Abstract

Rheumatoid arthritis (RA) is a disease of the joints that causes decreased quality of life. Mesenchymal stromal cells (MSCs) have immunosuppressive properties, with possible use in the treatment of RA. Similarly, interleukin (IL)-4 has been shown as a potential RA treatment. However, their combination has not been explored before. Therefore, this study aimed to investigate the effect of a combination therapy of MSCs and IL-4 in the treatment of RA, using a murine collagen-induced arthritis (CIA) model. Arthritis was induced in Balb/c mice by two intradermal injections of type II collagen (CII), at days 0 and 21. CIA mice were randomly assigned to four groups; group I received an intravenous injection of mouse bone marrow-derived MSCs, while group II received an intraperitoneal injection of IL-4. Group III received a combined treatment of MSC and IL-4, while group IV served as a CIA diseased control group receiving phosphate buffer saline (PBS). A fifth group of healthy mice served as the normal healthy control. To assess changes induced by different treatments, levels of RA-associated inflammatory cytokines and biomarkers were measured in the serum, knee joints, and synovial tissue, using ELISA and Real Time-qPCR. Histopathological features of knee joints were analyzed for all groups. Results showed that combined MSC and IL-4 treatment alleviated signs of synovitis in CIA mice, reverting to the values of healthy controls. This was evident by the decrease in the levels of rheumatic factor (RF), C-reactive protein (CRP) and anti-nuclear antibodies (ANA) by 64, 80, and 71%, respectively, compared to the diseased group. Moreover, tumor necrosis factor-alpha (TNF- α) and monocyte chemoattractant protein-1 (MCP-1) levels decreased by 63 and 68%, respectively.
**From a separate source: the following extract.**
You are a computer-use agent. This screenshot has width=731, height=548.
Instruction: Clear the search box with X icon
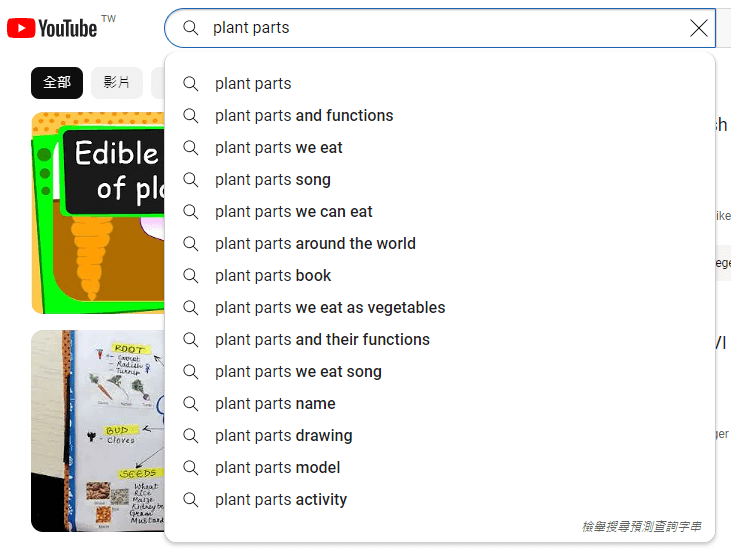(699, 28)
Similarly, our gene expression data showed improvement in mice receiving combined therapy compared to other groups receiving single treatment, where cartilage oligomeric matrix protein (Comp), tissue inhibitor metalloproteinase-1 (Timp1), matrix metalloproteinase1 (Mmp-1), and IL-1 receptor (Il-1r) gene expression levels decreased by 75, 70, and 78%, respectively. Collectively, treatment with a combined therapy of MSC and IL-4 might have an efficient therapeutic effect on arthritis. Thus, further studies are needed to assess the potential of different MSC populations in conjugation with IL-4 in the treatment of experimental arthritis.

Highlights

  • Rheumatoid arthritis (RA) is characterized by inflamed joints causing pain, swelling and stiffness

  • Mesenchymal stromal cells (MSCs) or IL-4 were used as therapy, there was a significant decrease in the rheumatic factor (RF) serum levels compared to the collagen-induced arthritis (CIA) group, by 60% and 49%, respectively (Figure 2A)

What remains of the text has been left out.